═════ Exercise data

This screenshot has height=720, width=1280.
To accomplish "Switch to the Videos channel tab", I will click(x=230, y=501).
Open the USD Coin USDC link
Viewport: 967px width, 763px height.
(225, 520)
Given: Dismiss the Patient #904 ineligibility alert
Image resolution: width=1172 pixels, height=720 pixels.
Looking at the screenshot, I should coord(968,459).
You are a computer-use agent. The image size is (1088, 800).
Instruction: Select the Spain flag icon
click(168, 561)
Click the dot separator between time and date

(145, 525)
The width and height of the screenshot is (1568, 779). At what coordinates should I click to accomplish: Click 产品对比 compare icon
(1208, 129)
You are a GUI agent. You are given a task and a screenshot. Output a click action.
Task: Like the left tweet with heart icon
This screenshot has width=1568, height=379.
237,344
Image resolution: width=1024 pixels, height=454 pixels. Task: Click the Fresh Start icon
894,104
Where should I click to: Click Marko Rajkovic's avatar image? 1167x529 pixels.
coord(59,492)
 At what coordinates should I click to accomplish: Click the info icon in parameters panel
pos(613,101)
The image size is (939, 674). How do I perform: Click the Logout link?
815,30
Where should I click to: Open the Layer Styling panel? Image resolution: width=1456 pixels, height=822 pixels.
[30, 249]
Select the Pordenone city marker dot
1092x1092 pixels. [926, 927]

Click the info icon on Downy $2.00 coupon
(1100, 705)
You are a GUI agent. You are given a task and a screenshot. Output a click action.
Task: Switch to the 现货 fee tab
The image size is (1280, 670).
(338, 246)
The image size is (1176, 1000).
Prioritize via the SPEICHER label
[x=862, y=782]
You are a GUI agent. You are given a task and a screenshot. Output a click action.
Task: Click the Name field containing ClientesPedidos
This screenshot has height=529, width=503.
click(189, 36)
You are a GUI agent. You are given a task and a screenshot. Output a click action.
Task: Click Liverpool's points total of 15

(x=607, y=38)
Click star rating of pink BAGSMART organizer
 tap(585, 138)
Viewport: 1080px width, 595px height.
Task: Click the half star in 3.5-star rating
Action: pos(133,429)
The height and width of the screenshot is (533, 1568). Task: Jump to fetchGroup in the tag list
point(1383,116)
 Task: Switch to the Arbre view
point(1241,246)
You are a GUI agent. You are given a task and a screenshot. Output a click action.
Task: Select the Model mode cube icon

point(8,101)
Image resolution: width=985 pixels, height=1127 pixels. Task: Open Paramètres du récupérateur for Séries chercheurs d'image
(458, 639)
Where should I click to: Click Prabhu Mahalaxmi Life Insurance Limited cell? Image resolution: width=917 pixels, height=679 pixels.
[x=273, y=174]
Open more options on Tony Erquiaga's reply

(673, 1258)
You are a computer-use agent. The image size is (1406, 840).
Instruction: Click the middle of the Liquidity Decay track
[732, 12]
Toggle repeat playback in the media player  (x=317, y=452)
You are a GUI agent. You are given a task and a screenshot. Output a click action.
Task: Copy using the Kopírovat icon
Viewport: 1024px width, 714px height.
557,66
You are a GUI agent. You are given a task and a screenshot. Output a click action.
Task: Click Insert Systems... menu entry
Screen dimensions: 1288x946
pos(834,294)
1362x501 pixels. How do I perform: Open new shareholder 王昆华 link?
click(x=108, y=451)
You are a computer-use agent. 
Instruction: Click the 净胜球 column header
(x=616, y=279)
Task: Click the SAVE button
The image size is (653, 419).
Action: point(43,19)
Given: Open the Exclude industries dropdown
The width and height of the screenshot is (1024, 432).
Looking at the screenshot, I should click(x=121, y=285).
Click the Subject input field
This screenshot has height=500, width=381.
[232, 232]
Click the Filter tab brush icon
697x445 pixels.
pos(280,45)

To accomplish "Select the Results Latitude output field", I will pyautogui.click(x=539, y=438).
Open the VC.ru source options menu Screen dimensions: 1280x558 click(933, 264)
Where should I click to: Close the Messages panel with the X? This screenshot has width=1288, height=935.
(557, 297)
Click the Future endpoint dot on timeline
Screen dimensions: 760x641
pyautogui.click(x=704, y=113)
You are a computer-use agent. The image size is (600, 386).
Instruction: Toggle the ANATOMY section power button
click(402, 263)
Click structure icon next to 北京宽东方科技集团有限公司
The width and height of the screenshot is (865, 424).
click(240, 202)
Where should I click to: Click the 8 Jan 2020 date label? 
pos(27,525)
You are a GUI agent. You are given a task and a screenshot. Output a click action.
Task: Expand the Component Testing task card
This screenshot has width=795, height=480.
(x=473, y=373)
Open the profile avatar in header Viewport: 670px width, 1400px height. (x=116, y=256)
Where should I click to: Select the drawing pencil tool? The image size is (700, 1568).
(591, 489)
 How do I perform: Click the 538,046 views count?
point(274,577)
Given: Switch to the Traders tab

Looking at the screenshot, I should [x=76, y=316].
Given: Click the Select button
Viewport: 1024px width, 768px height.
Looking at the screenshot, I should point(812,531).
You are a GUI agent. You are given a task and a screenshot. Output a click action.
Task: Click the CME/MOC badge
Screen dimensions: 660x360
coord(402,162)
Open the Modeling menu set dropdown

══════════

Task goal:
The records above need copying again. Keep each word as it is.

Answer box:
This screenshot has height=720, width=1280.
To accomplish "Switch to the Videos channel tab", I will click(x=230, y=501).
Open the USD Coin USDC link
Viewport: 967px width, 763px height.
(225, 520)
Given: Dismiss the Patient #904 ineligibility alert
Image resolution: width=1172 pixels, height=720 pixels.
Looking at the screenshot, I should coord(968,459).
You are a computer-use agent. The image size is (1088, 800).
Instruction: Select the Spain flag icon
click(168, 561)
Click the dot separator between time and date

(145, 525)
The width and height of the screenshot is (1568, 779). At what coordinates should I click to accomplish: Click 产品对比 compare icon
(1208, 129)
You are a GUI agent. You are given a task and a screenshot. Output a click action.
Task: Like the left tweet with heart icon
This screenshot has width=1568, height=379.
237,344
Image resolution: width=1024 pixels, height=454 pixels. Task: Click the Fresh Start icon
894,104
Where should I click to: Click Marko Rajkovic's avatar image? 1167x529 pixels.
coord(59,492)
 At what coordinates should I click to accomplish: Click the info icon in parameters panel
pos(613,101)
The image size is (939, 674). How do I perform: Click the Logout link?
815,30
Where should I click to: Open the Layer Styling panel? Image resolution: width=1456 pixels, height=822 pixels.
[30, 249]
Select the Pordenone city marker dot
1092x1092 pixels. [926, 927]

Click the info icon on Downy $2.00 coupon
(1100, 705)
You are a GUI agent. You are given a task and a screenshot. Output a click action.
Task: Switch to the 现货 fee tab
The image size is (1280, 670).
(338, 246)
The image size is (1176, 1000).
Prioritize via the SPEICHER label
[x=862, y=782]
You are a GUI agent. You are given a task and a screenshot. Output a click action.
Task: Click the Name field containing ClientesPedidos
This screenshot has height=529, width=503.
click(189, 36)
You are a GUI agent. You are given a task and a screenshot. Output a click action.
Task: Click Liverpool's points total of 15

(x=607, y=38)
Click star rating of pink BAGSMART organizer
 tap(585, 138)
Viewport: 1080px width, 595px height.
Task: Click the half star in 3.5-star rating
Action: pos(133,429)
The height and width of the screenshot is (533, 1568). Task: Jump to fetchGroup in the tag list
point(1383,116)
 Task: Switch to the Arbre view
point(1241,246)
You are a GUI agent. You are given a task and a screenshot. Output a click action.
Task: Select the Model mode cube icon

point(8,101)
Image resolution: width=985 pixels, height=1127 pixels. Task: Open Paramètres du récupérateur for Séries chercheurs d'image
(458, 639)
Where should I click to: Click Prabhu Mahalaxmi Life Insurance Limited cell? Image resolution: width=917 pixels, height=679 pixels.
[x=273, y=174]
Open more options on Tony Erquiaga's reply

(673, 1258)
You are a computer-use agent. The image size is (1406, 840).
Instruction: Click the middle of the Liquidity Decay track
[732, 12]
Toggle repeat playback in the media player  (x=317, y=452)
You are a GUI agent. You are given a task and a screenshot. Output a click action.
Task: Copy using the Kopírovat icon
Viewport: 1024px width, 714px height.
557,66
You are a GUI agent. You are given a task and a screenshot. Output a click action.
Task: Click Insert Systems... menu entry
Screen dimensions: 1288x946
pos(834,294)
1362x501 pixels. How do I perform: Open new shareholder 王昆华 link?
click(x=108, y=451)
You are a computer-use agent. 
Instruction: Click the 净胜球 column header
(x=616, y=279)
Task: Click the SAVE button
The image size is (653, 419).
Action: point(43,19)
Given: Open the Exclude industries dropdown
The width and height of the screenshot is (1024, 432).
Looking at the screenshot, I should click(x=121, y=285).
Click the Subject input field
This screenshot has height=500, width=381.
[232, 232]
Click the Filter tab brush icon
697x445 pixels.
pos(280,45)

To accomplish "Select the Results Latitude output field", I will pyautogui.click(x=539, y=438).
Open the VC.ru source options menu Screen dimensions: 1280x558 click(933, 264)
Where should I click to: Close the Messages panel with the X? This screenshot has width=1288, height=935.
(557, 297)
Click the Future endpoint dot on timeline
Screen dimensions: 760x641
pyautogui.click(x=704, y=113)
You are a computer-use agent. The image size is (600, 386).
Instruction: Toggle the ANATOMY section power button
click(402, 263)
Click structure icon next to 北京宽东方科技集团有限公司
The width and height of the screenshot is (865, 424).
click(240, 202)
Where should I click to: Click the 8 Jan 2020 date label? 
pos(27,525)
You are a GUI agent. You are given a task and a screenshot. Output a click action.
Task: Expand the Component Testing task card
This screenshot has width=795, height=480.
(x=473, y=373)
Open the profile avatar in header Viewport: 670px width, 1400px height. (x=116, y=256)
Where should I click to: Select the drawing pencil tool? The image size is (700, 1568).
(591, 489)
 How do I perform: Click the 538,046 views count?
point(274,577)
Given: Switch to the Traders tab

Looking at the screenshot, I should [x=76, y=316].
Given: Click the Select button
Viewport: 1024px width, 768px height.
Looking at the screenshot, I should point(812,531).
You are a GUI agent. You are given a task and a screenshot. Output a click action.
Task: Click the CME/MOC badge
Screen dimensions: 660x360
coord(402,162)
Open the Modeling menu set dropdown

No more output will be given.